道標の博物館  (五色台の粋な道案内)

白峯寺から根香寺へ向かう遍路道は昔の面影を色濃く残す古道である。

この遍路道を根香寺へ十丁ほど歩くと古田に出る。ここは江戸時代の国分寺道と根香寺道が交差する交通の要衝である。古田には、古い道標から新しい道標まで狭い範囲にたくさんある。これは現在も古田が交通の要衝であることを意味している。

 この中で一八七〇(明治三)年に建立された道標の手形の向きが面白い。右側には左を指差す手形があり根香寺へ、左側には右を指差す手形があり白峯寺への道を示している。左右の手形の人差し指が石の中央でくっついているのである。右側には右方向の札所を案内するのが普通であるのにこれは反対になっている。このように手形の向きが左右反対になっている道標は大変珍しい。

 また、この道標の右側面は国分寺道を案内しているが、その手形が凝っている。手に扇子を持っていて指先と扇子で国分寺道を案内している。全体としてこの道標は奇麗で形も良く三個の手形には振り袖が付いており、石工の意気込みが感じられる作品だ。

この道標のすぐ横には右側面には右方向を、左側面には左方向の札所を案内する道標がある。
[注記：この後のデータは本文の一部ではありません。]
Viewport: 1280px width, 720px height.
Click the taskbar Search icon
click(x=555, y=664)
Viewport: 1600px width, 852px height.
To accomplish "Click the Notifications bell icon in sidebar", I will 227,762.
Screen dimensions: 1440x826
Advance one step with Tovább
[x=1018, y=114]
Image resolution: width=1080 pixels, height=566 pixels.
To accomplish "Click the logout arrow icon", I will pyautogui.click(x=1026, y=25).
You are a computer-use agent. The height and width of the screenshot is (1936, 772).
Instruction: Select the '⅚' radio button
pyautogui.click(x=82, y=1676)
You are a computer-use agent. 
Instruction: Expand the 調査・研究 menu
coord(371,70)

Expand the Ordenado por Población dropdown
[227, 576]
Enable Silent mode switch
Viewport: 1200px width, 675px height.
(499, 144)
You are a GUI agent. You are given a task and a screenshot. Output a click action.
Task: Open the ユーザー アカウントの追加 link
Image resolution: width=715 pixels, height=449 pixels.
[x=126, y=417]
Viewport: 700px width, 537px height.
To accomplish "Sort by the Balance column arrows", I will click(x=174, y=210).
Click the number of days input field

一九三六(昭和十一)年、栗田修三が建立した四国遍路「九十六度目」のものである。

さらに面白いことに自衛隊の金網製の塀には遍路道の案内札が吊(つ)ってあったり、

塀の横に二〇〇二(平成十四)年に建立された真新しい道標があったりする。「核兵器廃絶」「世界の平和」の文字が書いてあり時代の変遷を感じる。

自衛隊の「立ち入り禁止」の看板や塀との不釣り合いが面白い。

塀の付け根に「陸軍用地」と書かれた境界石がある。

立ち入り禁止区域の塀の中に江戸時代の地蔵丁石が二つ並んで建っているが、近寄って観察することは出来ない。

また、このすぐ北側の山中に朽ち果てた遍路宿があり往時の面影を残している。

 江戸時代から平成の現代まで、歩き遍路のためにいろいろな形の道標や丁石が建つ五色台。まさに道標の博物館である。